The smaller, poorer nations that will bear the devastating brunt of climate change are pushing for richer states to make good on the promises they made in the 2015 Paris agreement.
Three years ago countries committed to limit global temperature rises to well below two degrees Celsius (3.6 degrees Fahrenheit), and to the safer cap of 1.5C if at all possible.
But with only a single degree Celsius of warming so far, the world has already seen a crescendo of deadly wildfires, heatwaves and hurricanes made more destructive by rising seas.
Mankind faces extinction
UN General Assembly president Maria Espinosa told AFP that mankind was “in danger of disappearing” if climate change was allowed to progress at its current rate.
“We need to act urgently, and with audacity. Be ambitious, but also responsible for the future generations,” she added.
In a rare intervention, presidents of previous UN climate summits issued a joint statement as the talks got underway, calling on states to take “decisive action… to tackle these urgent threats.”
“The impacts of climate change are increasingly hard to ignore,” said the statement, a copy of which was obtained by AFP. “We require deep transformations of our economies and societies.”
At the COP24 climate talks, nations must agree to a rulebook palatable to all 183 states that have ratified the Paris deal.
The road to a final rulebook is far from smooth: the dust is still settling from US President Donald Trump’s decision to ditch the Paris accord.
G20 leaders on Saturday wrapped up their summit by declaring the Paris Agreement “irreversible.”
But it said the United States “reiterates its decision to withdraw” from the landmark accord.
The UN negotiations got off to a chaotic start in the Polish mining city of Katowice Sunday, with the opening session delayed nearly three hours by a series of last-ditch submissions.
A string of major climate reports has cast doubt over the entire process, suggesting the Paris goals fall well short of what is needed.
Contributions must triple
Just last week, the UN’s environment programme said the voluntary national contributions agreed in Paris would have to triple if the world was to cap global warming below 2C.
For 1.5C, they must increase fivefold.
While the data are clear, a global political consensus over how to tackle climate change remains elusive.
“Katowice may show us if there will be any domino effect” following the US withdrawal, said Laurence Tubiana, CEO of the European Climate Foundation and a main architect of the Paris deal.
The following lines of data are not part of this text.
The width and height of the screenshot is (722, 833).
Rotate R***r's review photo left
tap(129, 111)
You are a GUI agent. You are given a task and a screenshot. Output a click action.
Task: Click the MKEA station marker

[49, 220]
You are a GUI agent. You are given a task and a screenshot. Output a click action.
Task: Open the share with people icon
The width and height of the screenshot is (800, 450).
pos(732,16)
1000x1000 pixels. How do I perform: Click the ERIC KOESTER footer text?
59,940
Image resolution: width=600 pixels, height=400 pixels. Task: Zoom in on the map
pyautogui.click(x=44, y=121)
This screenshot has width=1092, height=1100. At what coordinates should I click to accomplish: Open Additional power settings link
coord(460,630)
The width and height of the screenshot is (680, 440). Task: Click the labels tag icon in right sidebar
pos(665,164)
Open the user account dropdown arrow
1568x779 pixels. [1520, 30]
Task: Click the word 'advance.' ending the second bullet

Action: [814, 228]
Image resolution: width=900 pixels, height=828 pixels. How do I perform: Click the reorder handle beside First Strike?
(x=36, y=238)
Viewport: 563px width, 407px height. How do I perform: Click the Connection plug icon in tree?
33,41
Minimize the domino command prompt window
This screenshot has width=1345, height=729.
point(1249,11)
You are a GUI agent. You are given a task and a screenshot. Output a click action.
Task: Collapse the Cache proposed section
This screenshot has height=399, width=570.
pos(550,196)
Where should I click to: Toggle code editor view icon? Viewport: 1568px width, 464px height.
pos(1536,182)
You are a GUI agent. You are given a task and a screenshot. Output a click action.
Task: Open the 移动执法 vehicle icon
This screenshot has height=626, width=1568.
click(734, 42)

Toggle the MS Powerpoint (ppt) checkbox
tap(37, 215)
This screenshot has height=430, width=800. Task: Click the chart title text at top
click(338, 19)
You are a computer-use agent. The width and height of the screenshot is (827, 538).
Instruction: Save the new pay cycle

Brazil’s strongman president-elect Jair Bolsonaro, for one, has promised to follow the American lead during his campaign.
Many countries are already dealing with the droughts, higher seas and catastrophic storms climate change is exacerbating.
“A failure to act now risks pushing us beyond a point of no return with catastrophic consequences for life as we know it,” said Amjad Abdulla, chief negotiator for the Alliance of Small Island States, of the UN talks.
A key issue up for debate is how the fight against climate change is funded, with developed and developing nations still world’s apart in their demands.
Poorer nations argue that rich countries, which are responsible for the vast majority of historic carbon emissions, must help others to fund climate action
Poorer nations argue that rich countries, which are responsible for the vast majority of historic carbon emissions, must help others to fund climate action.
“Developed nations led by the US will want to ignore their historic responsibilities and will say the world has changed,” said Meena Ramam, from the Third World Network advocacy group.
“The question really is: how do you ensure that ambitious actions are done in an equitable way?”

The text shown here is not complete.